Management of post-traumatic urinomas is challenging. Small urinomas with AAST Grade I and II may be managed conservatively. Ureteral disruption involving > 50% of circumference mandate surgical exploration, repair and restoration of anatomic continuity. These urinomas are notorious for dense retroperitoneal fibrotic adhesions and scarring [13]. Surgical management entails meticulous dissection across difficult dense adhesions and identification of transected ends of the ureter. Mid-ureteral short segment losses (< 2 cm) may be managed by mobilization with primary repair over DJ stent. Lower ureteral injuries may be managed by ureteric reimplantation with a bladder hitch procedure like Boari flap. Long segment ureteral losses require replacement with interposition grafts like vascularized appendix or ileum (based on Monti’s principle) [14].
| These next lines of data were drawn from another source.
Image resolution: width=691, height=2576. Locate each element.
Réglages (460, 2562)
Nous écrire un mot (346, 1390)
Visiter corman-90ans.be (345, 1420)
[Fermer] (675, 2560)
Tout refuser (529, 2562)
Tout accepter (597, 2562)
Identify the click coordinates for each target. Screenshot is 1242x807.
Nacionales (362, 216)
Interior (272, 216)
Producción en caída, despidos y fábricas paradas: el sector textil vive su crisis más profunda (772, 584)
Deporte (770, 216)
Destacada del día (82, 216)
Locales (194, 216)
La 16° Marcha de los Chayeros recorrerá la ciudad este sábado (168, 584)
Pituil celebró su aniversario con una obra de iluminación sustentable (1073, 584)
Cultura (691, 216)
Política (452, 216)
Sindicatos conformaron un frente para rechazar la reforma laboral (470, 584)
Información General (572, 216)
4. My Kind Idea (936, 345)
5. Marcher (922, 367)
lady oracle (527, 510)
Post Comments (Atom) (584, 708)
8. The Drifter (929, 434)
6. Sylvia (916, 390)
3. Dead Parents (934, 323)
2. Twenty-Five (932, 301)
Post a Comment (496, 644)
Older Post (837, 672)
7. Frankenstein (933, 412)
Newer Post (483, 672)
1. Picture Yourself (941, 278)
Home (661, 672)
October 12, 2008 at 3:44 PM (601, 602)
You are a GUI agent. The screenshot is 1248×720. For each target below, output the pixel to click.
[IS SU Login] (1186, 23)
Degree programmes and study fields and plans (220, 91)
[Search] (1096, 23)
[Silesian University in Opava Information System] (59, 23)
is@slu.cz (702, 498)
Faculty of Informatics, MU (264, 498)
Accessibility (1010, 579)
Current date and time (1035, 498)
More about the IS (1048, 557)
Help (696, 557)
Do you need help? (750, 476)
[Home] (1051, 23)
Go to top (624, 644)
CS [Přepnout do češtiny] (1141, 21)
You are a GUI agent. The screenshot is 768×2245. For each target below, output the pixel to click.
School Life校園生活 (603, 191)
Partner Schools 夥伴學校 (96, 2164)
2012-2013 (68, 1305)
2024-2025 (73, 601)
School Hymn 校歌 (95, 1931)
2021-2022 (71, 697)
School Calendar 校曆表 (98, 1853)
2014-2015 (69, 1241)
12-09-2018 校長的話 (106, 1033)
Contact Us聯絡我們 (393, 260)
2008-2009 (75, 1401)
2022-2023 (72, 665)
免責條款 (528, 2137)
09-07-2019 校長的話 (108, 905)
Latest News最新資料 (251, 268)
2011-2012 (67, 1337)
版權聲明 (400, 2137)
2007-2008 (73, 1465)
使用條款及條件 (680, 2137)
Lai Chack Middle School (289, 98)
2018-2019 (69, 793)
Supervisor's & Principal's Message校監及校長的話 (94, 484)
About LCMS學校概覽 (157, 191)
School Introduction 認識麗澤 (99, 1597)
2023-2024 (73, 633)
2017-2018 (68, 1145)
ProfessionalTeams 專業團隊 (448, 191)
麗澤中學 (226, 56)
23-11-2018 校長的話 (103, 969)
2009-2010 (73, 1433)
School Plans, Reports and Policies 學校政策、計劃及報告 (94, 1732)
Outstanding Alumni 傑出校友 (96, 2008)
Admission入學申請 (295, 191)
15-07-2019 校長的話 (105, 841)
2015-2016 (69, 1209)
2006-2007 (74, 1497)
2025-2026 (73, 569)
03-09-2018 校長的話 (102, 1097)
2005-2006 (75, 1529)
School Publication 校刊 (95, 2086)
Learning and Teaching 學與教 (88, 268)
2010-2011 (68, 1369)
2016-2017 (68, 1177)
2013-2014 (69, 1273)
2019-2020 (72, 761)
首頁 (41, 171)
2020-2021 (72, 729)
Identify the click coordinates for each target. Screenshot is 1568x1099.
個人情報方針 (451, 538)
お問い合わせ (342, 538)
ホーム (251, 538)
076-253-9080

This case report highlights the rarity of isolated high grade mid-ureteral transection in a child with non-forthcoming history of trivial trauma manifesting as a large right flank mass and imaging studies suggesting right duplex system with obstructed lower moiety. Intra-operatively, the presence of dense retroperitoneal fibrosis, a single ureter with mid ureteral loss and histopathology of the resected cyst wall confirmed the unexpected diagnosis of missed ureteral injury and urinoma. Appendix is a robust easily harvestable conduit to bridge long gap right ureteral defects with minimal complication rates and good long-term outcomes. A literature search of EMBASE, SCOPUS, PUBMED and Google Scholar did not reveal any such similar case of an isolated ureteral transection masquerading as a duplex kidney; hence, we present it as a protean case highlighting the use of appendicular interposition graft.

4 Conclusion

Renal masses in children are common and presentation is variable; anatomical deviations derive from aberrations in embryologic lineage. Accurate anatomical imaging is useful to delineate such aberrant anatomy. Perinephric urinomas may result following trauma, and presentation is classical with pain, sepsis and acute toxic signs but is not universal. In children, it may present as a flank mass with trivial symptoms. Retrograde pyelography is an excellent aid in delineating difficult uretero-pelvic anatomy. Vermiform appendix is a robust conduit for long segment ureteral reconstruction.